> Stored items:

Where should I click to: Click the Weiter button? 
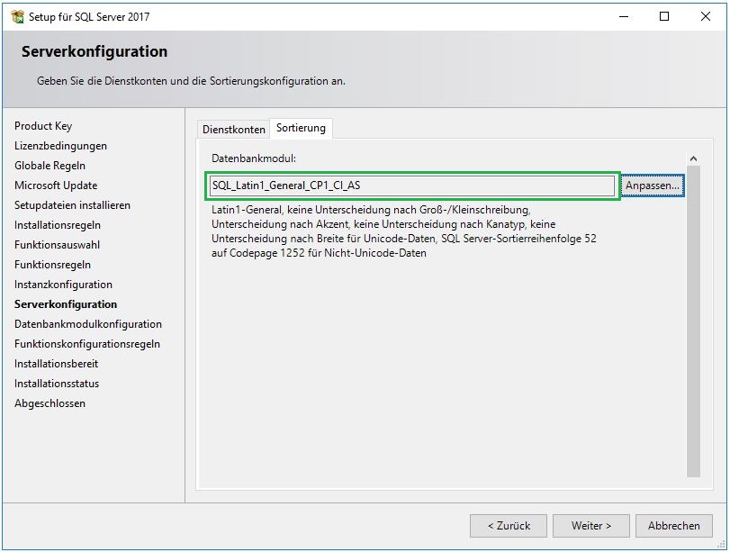click(x=590, y=526)
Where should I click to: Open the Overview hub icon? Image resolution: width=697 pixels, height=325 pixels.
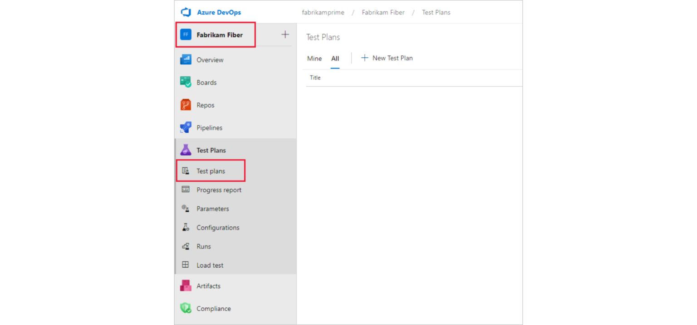pyautogui.click(x=186, y=60)
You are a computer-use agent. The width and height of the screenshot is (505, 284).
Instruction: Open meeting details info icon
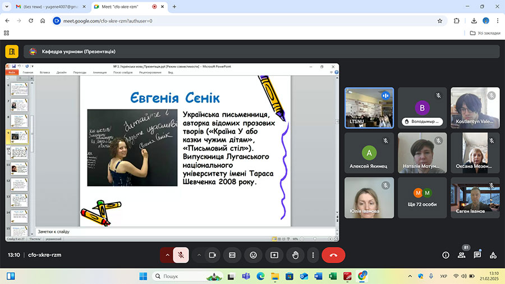[446, 255]
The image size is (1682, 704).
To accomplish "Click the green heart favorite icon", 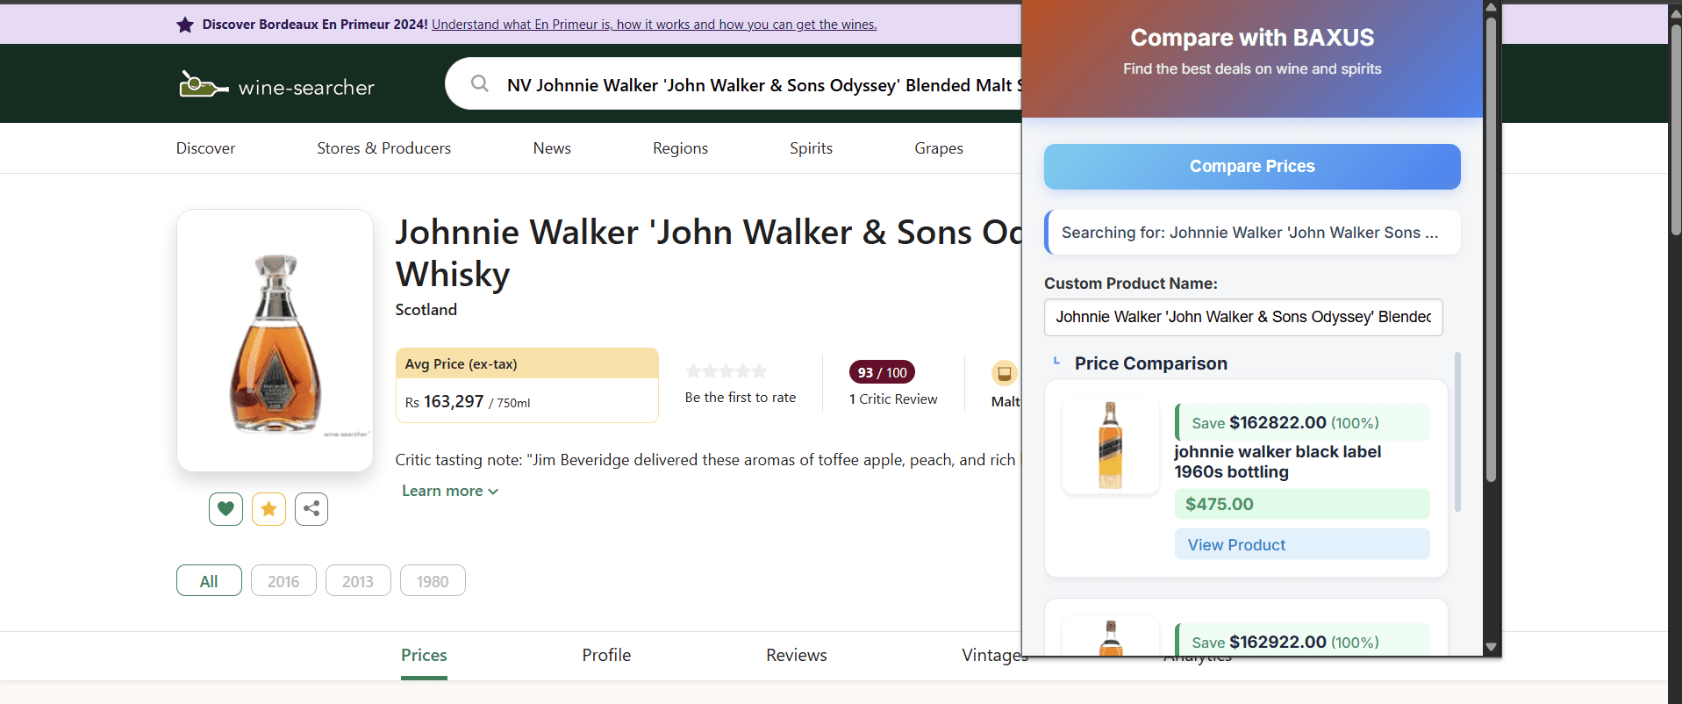I will coord(225,509).
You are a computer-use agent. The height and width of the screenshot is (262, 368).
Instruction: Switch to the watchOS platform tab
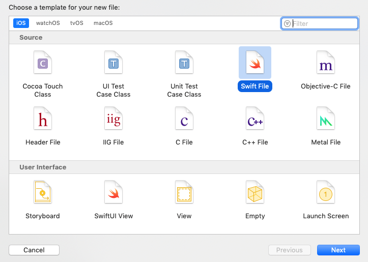pyautogui.click(x=48, y=23)
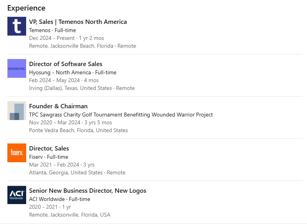Click the Experience section heading

click(x=26, y=8)
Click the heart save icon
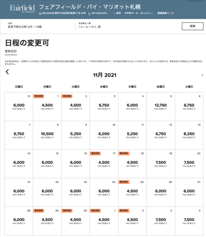 coord(115,14)
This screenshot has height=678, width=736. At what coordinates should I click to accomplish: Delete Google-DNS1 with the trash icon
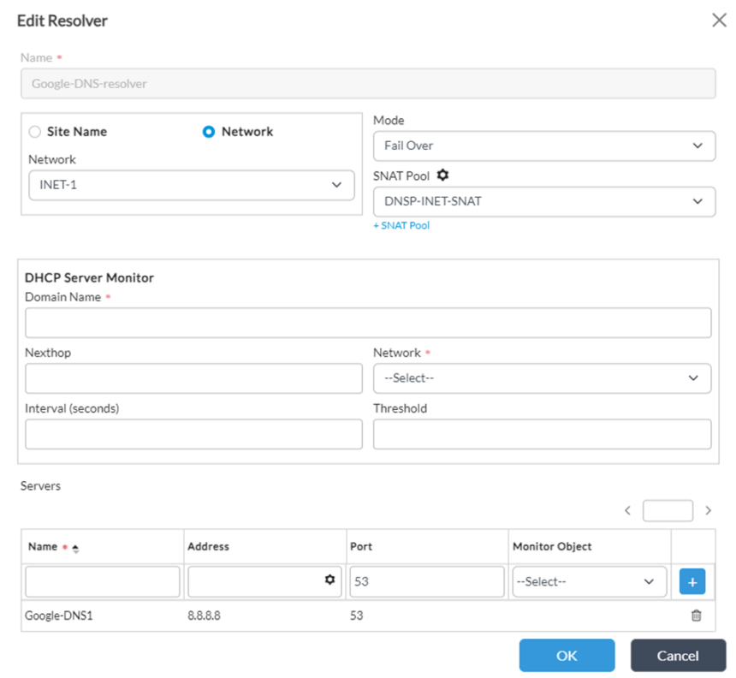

> Given problem: Write out the listing again, starting with the line with "You are a computer-use agent. The height" and going on through the line with "coord(115,14)", with "heart" swapped for "star" and everything else the same. Leave the pictures out.

> Full answer:
You are a computer-use agent. The height and width of the screenshot is (262, 368).
Instruction: Switch to the watchOS platform tab
pyautogui.click(x=48, y=23)
Click the Experience section heading

click(x=26, y=8)
Click the star save icon
 coord(115,14)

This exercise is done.